The required output is the exact run of lines from the one bearing "Given: Open the" through the final line of the listing below, with the pictures removed.

%%

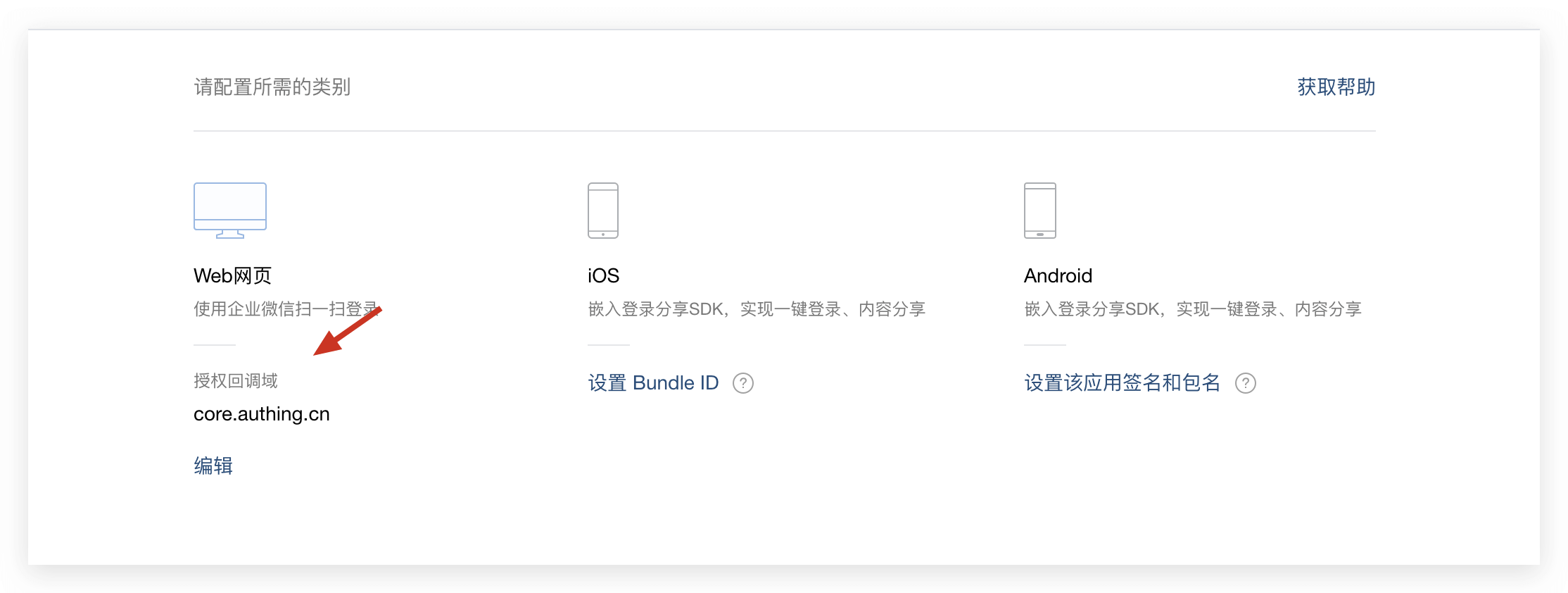The image size is (1568, 593).
Task: Click the SDK description text under iOS
Action: 757,309
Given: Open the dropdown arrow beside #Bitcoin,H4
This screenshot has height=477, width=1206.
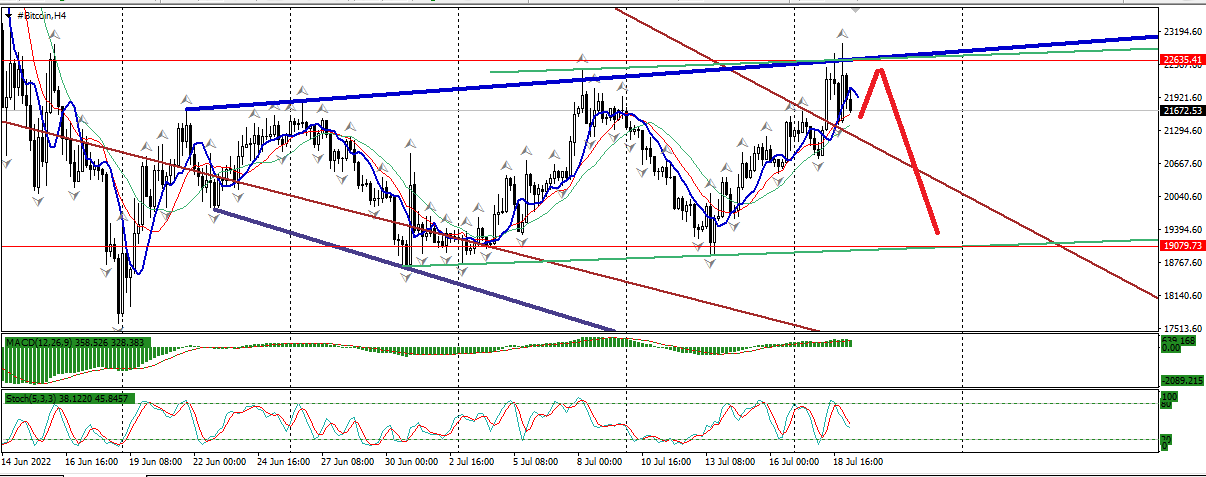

%%

REPLY:
Given: Open the dropdown arrow beside #Bitcoin,H4
This screenshot has height=477, width=1206.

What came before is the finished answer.